Fear of nursing?
January 20, 2004 -- Today's Orlando Sentinel carried a generally good article by Linda Kleindienst about an ongoing battle between physicians and nurses over whether Advanced Practice Nurses should be able to prescribe controlled substances to relieve pain in Florida--apparently one of only six states that does not yet allow the practice. However, the article included no rebuttal to the Florida Medical Association's implication that Nurse Practitioners are less qualified to prescribe these substances than physicians.
The article reports that Florida nurses are engaged in a major push for new legislation to gain the prescribing rights, even though physicians are "major campaign contributors" who "usually win the legislative battles." The legislation in question apparently would provide that a Nurse Practitioner (NP) would be able to write prescriptions for the substances if given the authority by, as the piece puts it, "the doctor he or she works for." The piece notes that nurses argue that the result of the current rules is that patients often go without pain medication because physicians are not available to prescribe it, quoting one veteran Gulf Coast NP as saying that she doesn't have the tools she needs to treat the injured workers she sees.
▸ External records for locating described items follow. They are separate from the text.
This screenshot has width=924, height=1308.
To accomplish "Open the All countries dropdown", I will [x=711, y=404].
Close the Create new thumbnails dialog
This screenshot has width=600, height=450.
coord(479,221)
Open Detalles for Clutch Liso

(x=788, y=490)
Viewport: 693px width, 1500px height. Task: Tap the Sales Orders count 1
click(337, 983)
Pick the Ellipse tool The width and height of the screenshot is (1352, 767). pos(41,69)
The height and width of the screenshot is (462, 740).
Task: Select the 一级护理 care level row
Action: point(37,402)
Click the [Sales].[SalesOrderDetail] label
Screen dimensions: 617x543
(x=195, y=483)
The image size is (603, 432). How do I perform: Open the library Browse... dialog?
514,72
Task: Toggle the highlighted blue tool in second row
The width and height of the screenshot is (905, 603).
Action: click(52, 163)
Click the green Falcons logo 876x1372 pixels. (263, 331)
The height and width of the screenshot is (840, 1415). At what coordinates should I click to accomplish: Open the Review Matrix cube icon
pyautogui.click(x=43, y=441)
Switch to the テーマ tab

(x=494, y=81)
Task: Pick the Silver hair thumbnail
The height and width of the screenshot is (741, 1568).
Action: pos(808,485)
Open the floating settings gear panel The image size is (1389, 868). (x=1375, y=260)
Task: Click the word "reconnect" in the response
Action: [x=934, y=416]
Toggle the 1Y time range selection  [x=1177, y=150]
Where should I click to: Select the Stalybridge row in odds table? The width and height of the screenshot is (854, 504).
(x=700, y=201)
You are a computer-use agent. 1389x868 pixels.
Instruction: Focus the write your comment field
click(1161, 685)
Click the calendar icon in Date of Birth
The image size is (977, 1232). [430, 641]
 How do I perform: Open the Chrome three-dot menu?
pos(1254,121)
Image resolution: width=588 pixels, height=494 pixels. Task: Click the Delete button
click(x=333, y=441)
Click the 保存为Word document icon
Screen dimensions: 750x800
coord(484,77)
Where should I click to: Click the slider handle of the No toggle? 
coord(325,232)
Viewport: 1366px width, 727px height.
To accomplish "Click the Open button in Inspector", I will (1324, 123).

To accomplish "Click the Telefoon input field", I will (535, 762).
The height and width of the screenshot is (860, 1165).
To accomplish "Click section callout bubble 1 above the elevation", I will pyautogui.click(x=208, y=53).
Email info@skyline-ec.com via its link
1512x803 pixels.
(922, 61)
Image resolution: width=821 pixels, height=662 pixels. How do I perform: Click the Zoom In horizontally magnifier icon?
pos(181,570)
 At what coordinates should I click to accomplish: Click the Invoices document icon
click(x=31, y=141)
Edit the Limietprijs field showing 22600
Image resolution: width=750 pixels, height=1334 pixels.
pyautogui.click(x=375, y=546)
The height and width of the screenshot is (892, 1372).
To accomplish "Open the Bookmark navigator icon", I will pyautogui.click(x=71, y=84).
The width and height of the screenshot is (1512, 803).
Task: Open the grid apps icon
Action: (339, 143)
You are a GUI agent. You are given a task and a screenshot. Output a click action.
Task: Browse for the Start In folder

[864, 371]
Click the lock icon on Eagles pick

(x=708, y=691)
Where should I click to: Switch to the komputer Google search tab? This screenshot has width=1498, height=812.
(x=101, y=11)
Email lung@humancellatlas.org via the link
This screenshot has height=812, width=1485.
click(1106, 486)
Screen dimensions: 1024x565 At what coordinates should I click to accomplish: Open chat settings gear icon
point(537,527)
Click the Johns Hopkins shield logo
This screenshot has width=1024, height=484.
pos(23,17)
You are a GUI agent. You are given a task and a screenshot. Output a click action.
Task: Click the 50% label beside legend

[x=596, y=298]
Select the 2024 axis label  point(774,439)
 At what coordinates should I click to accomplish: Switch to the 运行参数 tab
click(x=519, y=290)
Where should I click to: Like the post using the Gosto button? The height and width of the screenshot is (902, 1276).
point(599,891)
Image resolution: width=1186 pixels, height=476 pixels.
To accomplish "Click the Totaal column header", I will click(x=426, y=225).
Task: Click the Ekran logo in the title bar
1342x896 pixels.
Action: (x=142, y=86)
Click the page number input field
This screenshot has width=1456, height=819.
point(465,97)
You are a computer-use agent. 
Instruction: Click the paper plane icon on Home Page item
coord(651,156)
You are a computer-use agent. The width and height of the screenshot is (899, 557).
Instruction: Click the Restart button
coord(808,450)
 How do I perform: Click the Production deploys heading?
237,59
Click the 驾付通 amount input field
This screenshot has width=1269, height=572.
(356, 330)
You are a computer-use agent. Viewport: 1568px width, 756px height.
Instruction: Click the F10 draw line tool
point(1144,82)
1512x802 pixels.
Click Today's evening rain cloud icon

According to the report, the Florida Medical Association argues that such prescription authority should be left to physicians who have the "specialized education and experience," and apparently has suggested that allowing NPs to prescribe in this way could lead to an increase in prescription drug abuse. Some nurses in the article suspect that physicians who oppose the piece are really acting out of a fear of competition. Unfortunately, the article did not include any response by a nurse to the FMA's inference that NPs are less competent, when many studies show that care provided by NPs and other Advanced Practice Nurses is equal to or better than that provided by physicians.
The article also notes that Florida nurses are fighting new proposed legislation that would require dermatologists to be in the same office suite when an NP or physician's assistant is seeing a new patient or existing patient with a new condition. Some argue that the effect of this measure would be to limit access to dermatologists, "a problem in a state that has such a high rate of skin cancer."